[gutvol-p] Re: Gutenberg Catalogue RDF

26 May 2010

      William Waites wrote:
...
Hi all,
I'm working on a project, http://bibliographica.org/ which involves
annotating and enriching information about authors and works. We
need some seed data! I would very much like to use the gutenberg
catalogue for this and it seems like I have three options:
* generate RDF out of the marc dump (lossy, messy)
  * use the catalog.rdf.bz2 (old rdf layout)
  * use the individual RDF e.g. http://www.gutenberg.org/ebooks/12345.rdf
     (means crawling the site).
I'd really rather not crawl the site (and suspect you'd rather I not as
well) but I would like to use the RDF generated for individual works
(well, manifestations, but I digress).
Any chance of producing a dump like catalog.rdf.bz2 but with the
updated schema?
catalog.rdf.bz2 gets updated every night.

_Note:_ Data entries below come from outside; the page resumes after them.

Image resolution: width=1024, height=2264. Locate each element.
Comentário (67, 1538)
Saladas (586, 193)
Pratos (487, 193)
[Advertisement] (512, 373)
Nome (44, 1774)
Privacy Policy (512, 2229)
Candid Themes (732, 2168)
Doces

The individual rdf files don't get updated after first creation. That's 
something we will do eventually but need to figure out an efficient way.

Peacing the individual files together is not as easy as it seems because 
  we have to remove redundant information. We'll have to copy the entire 
database into a triple store and serialize it out again. Not likely to 
happen soon.

-- 
Marcello Perathoner
webmaster@gutenberg.org